What is required: Pull from the data below every line from the one containing "Given: Open the Marketplace menu item" through the one containing "[x=275, y=169]", both included, and reproduce them without any change.

───── Input ─────

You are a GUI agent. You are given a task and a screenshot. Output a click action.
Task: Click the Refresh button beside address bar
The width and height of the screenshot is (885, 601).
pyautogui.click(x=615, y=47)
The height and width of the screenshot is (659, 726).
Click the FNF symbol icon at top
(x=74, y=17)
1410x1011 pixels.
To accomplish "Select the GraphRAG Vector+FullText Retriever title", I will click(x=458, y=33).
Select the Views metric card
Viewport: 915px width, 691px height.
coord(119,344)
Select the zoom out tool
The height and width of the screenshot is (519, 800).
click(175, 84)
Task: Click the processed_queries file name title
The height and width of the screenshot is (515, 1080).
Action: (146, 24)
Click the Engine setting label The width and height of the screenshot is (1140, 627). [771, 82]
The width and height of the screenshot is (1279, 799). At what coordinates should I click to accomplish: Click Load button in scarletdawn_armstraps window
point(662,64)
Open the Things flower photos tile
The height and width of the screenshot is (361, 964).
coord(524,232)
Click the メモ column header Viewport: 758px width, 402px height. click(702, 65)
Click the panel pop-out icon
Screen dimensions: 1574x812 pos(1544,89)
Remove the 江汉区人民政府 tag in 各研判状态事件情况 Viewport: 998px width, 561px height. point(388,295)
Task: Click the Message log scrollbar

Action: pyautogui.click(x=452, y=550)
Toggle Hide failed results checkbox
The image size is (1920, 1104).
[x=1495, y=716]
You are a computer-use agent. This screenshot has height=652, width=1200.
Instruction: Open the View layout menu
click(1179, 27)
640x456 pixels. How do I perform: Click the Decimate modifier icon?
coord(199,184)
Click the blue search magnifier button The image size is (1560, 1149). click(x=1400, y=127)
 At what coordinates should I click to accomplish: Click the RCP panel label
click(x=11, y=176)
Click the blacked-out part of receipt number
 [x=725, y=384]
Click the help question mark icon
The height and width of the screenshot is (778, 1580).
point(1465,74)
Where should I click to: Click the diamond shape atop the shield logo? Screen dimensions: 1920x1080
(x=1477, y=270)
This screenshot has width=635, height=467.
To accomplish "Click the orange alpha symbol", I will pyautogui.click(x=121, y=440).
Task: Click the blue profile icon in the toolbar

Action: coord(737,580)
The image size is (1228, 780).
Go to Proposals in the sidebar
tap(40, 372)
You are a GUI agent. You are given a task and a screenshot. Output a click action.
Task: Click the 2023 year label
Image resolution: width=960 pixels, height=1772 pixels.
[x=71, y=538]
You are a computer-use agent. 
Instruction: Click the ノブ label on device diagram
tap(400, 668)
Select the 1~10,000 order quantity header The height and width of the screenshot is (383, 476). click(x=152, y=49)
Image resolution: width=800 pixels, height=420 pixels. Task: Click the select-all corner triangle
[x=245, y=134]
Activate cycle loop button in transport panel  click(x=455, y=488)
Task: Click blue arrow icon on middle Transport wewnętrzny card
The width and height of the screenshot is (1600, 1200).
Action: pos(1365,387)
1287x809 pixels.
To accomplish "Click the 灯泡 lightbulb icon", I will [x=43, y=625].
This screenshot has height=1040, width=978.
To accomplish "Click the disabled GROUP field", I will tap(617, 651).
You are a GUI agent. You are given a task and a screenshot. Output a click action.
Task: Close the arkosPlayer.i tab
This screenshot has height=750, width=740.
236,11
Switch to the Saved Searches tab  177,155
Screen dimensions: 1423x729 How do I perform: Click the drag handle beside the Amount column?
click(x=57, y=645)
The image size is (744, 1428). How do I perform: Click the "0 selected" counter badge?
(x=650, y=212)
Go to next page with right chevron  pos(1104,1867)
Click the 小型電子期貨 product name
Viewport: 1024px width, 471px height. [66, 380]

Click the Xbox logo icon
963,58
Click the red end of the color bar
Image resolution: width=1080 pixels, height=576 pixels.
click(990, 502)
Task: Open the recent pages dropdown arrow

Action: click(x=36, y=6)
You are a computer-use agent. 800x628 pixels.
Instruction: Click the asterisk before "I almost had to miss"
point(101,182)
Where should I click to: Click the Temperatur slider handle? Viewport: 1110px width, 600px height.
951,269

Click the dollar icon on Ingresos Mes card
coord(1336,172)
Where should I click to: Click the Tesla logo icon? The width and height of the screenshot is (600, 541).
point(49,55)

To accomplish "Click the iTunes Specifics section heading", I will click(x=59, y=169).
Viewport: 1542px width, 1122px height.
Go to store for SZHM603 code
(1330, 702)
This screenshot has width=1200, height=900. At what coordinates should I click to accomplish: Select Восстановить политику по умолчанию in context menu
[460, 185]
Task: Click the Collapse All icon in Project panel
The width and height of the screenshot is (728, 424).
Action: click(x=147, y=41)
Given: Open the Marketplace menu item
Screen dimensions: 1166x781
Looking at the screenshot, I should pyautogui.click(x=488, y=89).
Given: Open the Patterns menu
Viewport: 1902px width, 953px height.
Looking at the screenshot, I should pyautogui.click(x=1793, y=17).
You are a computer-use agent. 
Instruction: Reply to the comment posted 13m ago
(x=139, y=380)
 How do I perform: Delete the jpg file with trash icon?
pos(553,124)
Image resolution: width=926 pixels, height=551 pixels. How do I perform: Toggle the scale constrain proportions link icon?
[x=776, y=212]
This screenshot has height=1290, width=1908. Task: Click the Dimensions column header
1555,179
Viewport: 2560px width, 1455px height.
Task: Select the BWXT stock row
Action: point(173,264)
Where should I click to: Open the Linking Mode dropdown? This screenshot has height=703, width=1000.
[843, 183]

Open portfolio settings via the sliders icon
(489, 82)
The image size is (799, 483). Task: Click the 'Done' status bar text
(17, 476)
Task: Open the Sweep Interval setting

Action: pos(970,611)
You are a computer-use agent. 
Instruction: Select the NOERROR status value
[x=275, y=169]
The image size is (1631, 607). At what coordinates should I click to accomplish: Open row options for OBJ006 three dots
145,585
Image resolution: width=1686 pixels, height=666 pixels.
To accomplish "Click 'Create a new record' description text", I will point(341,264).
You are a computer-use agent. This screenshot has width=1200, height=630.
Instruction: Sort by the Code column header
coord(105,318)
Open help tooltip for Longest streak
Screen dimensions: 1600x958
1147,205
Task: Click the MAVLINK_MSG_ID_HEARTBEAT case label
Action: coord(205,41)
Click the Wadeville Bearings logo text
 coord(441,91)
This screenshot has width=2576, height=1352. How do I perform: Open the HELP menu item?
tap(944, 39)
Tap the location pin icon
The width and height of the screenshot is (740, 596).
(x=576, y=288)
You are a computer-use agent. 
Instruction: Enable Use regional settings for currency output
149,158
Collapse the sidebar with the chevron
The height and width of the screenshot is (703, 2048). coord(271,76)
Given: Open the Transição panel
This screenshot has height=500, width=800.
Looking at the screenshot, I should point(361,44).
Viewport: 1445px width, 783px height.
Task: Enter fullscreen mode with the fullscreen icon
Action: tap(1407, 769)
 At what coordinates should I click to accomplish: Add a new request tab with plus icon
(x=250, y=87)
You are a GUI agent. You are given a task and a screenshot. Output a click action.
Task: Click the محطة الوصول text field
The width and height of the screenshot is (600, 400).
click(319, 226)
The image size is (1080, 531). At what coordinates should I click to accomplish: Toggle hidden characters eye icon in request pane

─────

Exercise output:
Given: Open the Marketplace menu item
Screen dimensions: 1166x781
Looking at the screenshot, I should pyautogui.click(x=488, y=89).
Given: Open the Patterns menu
Viewport: 1902px width, 953px height.
Looking at the screenshot, I should pyautogui.click(x=1793, y=17).
You are a computer-use agent. 
Instruction: Reply to the comment posted 13m ago
(x=139, y=380)
 How do I perform: Delete the jpg file with trash icon?
pos(553,124)
Image resolution: width=926 pixels, height=551 pixels. How do I perform: Toggle the scale constrain proportions link icon?
[x=776, y=212]
This screenshot has height=1290, width=1908. Task: Click the Dimensions column header
1555,179
Viewport: 2560px width, 1455px height.
Task: Select the BWXT stock row
Action: point(173,264)
Where should I click to: Open the Linking Mode dropdown? This screenshot has height=703, width=1000.
[843, 183]

Open portfolio settings via the sliders icon
(489, 82)
The image size is (799, 483). Task: Click the 'Done' status bar text
(17, 476)
Task: Open the Sweep Interval setting

Action: pos(970,611)
You are a computer-use agent. 
Instruction: Select the NOERROR status value
[x=275, y=169]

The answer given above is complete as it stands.